GIVEN PASSAGE
Traditional Puerto Rico dish

Mofongo (/es/) is a dish from Puerto Rico
with plantains as its main ingredient. Plantains are picked green, cut into pieces and typically fried in more modern versions but can be boiled in broth or roasted, then mashed with salt, garlic, pork, broth, and cooking oil (olive oil, butter, and lard is typically used) in a wooden pilón (mortar and pestle). Cassava and sweet potato are boiled, then roasted or flash-fried; plantains can also be made in this method or roasted before flash-frying. The goal is to produce a tight ball of mashed plantains that will absorb the attending condiments and have either pork cracklings (chicharrón) or bits of bacon inside. It is traditionally served with fried meat and chicken broth soup. Particular flavors result from variations that include vegetables, chicken, shrimp, beef, or octopus packed inside or around the plantain orb.

==Origin and history==
Mofongo is a traditional Puerto Rican dish combining influences from the cultures of the Greater Antilles island, descending from Spain, West Africa, and Taíno, where Puerto Rico gets most of its culture and roots. These cultural influences also resulted in the creation of mofongo's distantly related but notably different West African dish fufu, but mofongo's unique flavor comes from a combination of West African flavors and the Taíno Indian culinary tradition of mashing root vegetables, mixed with Spanish culinary influences. Fufu, a sticky dough pulled and eaten by hand, is made from various starchy vegetables. Fufu was brought to the Caribbean by Africans in the Spanish New World colonies. Each country developed their own unique dish borne from their cultural origins and influences that were very different from the original native dish such as Trinidad and Tobago (pong plantain also known as tum-tum), Cuba (fufu de plátano and machuquillo), Dominican Republic (mangú), Haiti (tomtom) and Puerto Rico (mofongo and funche criollo); this also most likely includes Colombia (cayeye), Ecuador (bolón), Costa Rica (angú), Amazon region, and Peru (tacacho).

TASKS FOR THIS EXERCISE
[1] Do these statements agree with the mofongo passage? (a) The plantains used for mofongo are picked ripe. (b) Fufu is eaten by hand. (c) Mangú comes from Cuba. Answer yes or no for each, quoting the words of the mofongo passage that decide it.
[2] Using the mofongo passage, answer these:
(a) In what are the plantains mashed?
(b) Who brought fufu to the Caribbean?
(c) What is the related dish from Ecuador called?

Source records
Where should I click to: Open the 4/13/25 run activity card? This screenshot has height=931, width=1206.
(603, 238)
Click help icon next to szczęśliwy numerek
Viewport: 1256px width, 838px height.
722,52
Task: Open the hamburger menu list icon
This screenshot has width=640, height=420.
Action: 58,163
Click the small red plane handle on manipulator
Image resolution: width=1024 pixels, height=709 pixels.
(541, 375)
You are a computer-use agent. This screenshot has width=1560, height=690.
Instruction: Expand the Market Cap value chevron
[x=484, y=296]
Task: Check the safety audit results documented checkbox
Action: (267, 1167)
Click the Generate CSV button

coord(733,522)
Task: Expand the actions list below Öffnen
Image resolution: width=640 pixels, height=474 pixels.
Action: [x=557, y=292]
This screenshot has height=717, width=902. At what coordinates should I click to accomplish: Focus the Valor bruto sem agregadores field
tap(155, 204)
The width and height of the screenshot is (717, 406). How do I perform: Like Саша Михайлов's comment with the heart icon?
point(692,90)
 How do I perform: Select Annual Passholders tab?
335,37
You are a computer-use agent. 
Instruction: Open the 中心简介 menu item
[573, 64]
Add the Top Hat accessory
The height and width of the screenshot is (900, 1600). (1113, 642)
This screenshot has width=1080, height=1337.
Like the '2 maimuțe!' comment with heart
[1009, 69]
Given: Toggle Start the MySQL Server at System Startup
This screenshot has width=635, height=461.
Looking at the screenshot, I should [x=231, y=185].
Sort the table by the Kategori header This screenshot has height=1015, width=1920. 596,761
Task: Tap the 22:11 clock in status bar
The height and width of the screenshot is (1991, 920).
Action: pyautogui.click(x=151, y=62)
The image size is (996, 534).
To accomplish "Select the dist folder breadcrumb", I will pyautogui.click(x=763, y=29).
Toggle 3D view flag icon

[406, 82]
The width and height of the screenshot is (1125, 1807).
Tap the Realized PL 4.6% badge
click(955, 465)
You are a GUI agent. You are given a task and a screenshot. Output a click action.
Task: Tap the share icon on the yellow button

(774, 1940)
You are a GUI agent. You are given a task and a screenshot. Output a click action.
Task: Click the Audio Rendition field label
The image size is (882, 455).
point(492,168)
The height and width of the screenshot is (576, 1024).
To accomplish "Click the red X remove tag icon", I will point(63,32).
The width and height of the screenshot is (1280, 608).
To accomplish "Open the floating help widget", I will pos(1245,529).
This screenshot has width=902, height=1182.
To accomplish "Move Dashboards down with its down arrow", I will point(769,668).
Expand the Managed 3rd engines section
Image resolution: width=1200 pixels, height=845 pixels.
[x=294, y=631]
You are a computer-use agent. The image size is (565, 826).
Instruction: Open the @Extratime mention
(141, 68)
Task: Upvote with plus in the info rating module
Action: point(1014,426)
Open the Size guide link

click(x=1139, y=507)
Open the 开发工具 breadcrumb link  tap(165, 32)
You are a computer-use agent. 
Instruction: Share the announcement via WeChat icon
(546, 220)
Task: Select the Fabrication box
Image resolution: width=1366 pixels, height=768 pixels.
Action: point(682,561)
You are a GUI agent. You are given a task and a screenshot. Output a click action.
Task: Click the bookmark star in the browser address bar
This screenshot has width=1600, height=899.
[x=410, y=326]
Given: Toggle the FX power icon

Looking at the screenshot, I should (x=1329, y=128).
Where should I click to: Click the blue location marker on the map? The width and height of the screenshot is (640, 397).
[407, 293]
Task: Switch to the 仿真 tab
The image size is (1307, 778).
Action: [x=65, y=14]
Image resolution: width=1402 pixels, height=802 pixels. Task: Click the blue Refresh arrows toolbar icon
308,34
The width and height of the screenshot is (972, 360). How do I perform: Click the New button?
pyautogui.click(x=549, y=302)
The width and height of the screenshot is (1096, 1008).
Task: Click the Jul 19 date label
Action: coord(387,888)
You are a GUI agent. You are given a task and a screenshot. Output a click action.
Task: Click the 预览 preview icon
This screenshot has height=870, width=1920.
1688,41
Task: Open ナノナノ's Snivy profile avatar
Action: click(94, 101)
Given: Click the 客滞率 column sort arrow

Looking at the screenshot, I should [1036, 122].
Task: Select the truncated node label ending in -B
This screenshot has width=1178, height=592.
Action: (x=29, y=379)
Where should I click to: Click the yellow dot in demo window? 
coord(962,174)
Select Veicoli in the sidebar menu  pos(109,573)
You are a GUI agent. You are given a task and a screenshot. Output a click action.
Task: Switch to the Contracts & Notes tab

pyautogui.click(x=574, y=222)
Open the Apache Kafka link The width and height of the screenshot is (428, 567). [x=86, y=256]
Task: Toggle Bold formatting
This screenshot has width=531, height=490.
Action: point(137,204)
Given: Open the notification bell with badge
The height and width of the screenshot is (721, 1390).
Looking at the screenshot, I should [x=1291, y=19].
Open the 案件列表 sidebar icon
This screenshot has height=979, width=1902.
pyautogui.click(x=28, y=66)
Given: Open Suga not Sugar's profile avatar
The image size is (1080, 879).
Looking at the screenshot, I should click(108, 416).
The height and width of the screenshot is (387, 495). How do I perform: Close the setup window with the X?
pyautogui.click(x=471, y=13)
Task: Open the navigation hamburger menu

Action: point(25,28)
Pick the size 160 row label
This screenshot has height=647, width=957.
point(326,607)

EXERCISE SOLUTIONS
[1]
(a) No: "Plantains are picked green"
(b) Yes: "Fufu, a sticky dough pulled and eaten by hand"
(c) No: "Dominican Republic (mangú)"

[2]
(a) A wooden pilón (mortar and pestle)
(b) Africans in the Spanish New World colonies
(c) Bolón